There has been almost a decade of critical analysis and challenges over human rights and privacy concerns within big tech. Since the early 2000’s, organizations like the Electronic Frontier Foundation and many others started to raise concerns about large companies mining users data in order to supply that info to other companies, which has since become a powerful tool for the algos who can target news and other information to individuals based on previous click rates on websites, spending and other habits.

Privacy plus censorship equals peak Twitter, peak Google, peak Facebook

“Over the last 10 years specifically, the largest social media platforms broke through as insurgents to become the market leaders on how to dominate the market in providing platforms for people to communicate on. With this centralization in how hundreds of millions of people connect, that data becomes infinitely valuable,” says Arnie Hill, founder of ADD.xyz, a startup backed by blockchain venture capital funds like NGC Ventures in Singapore and Torchlight Ventures, Nabais Capital and Goldbaum & Partners based in Europe. Changelly.com and Bitcoin.com Exchange helped ADD raise $1.5 million in their decentralized finance endeavor.

“I was an activist inside the very heart of these privacy issues back in 2010 and saw the development of these tech companies growing and taking over the industry,” Hill says. “There were already clues of what the potential political issues would be because of this and we are witnessing those now.”

Back to Telegram, Durov said political activist groups espousing violence will not exactly find it easy going on Telegram.

“We may be witnessing the largest digital migration in human history,” Durov says, adding that there was a spike in new members shortly after the January 6 attacks on the Capitol Building in Washington. The U.S. represents less than 2% of Telegram’s user base.

“Telegram welcomes peaceful debate and protest, but our terms of service explicitly prohibit distributing public calls to violence,” Durov says, sounding a lot like Jack Dorsey of Twitter for a moment.
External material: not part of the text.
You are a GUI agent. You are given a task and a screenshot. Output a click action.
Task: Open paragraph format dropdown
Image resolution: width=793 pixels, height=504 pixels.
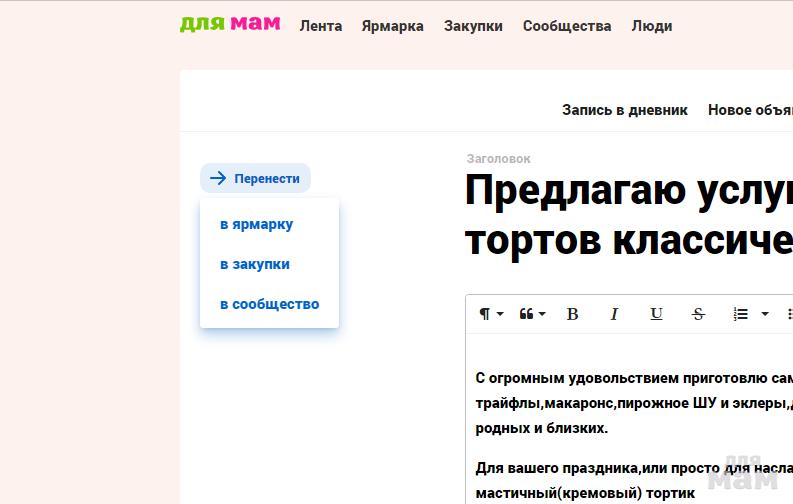(490, 314)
In early January, the Telegram moderation team started to receive an increased number of reports about U.S.-related public activity on its platform. The team acted decisively by clamping down on U.S. channels that advocated violence, according to Durov.

The story doesn’t end there. As Signal and Telegram gain users, value starts crossing the barriers, notes Hill in an email to me last week.

“They will be subject to attempts to acquire them, maybe even for hundreds of millions of dollars at some point in the future,” Hill says.

That’s where the decentralized web developers see doors opening.

“Some are looking to the possibility of self-hosted decentralized social media applications,” Hill says. “You have to wonder: is there a way to ‘opt out’ of the current system for something that is not centrally controlled now, but could inevitably be censored one day?”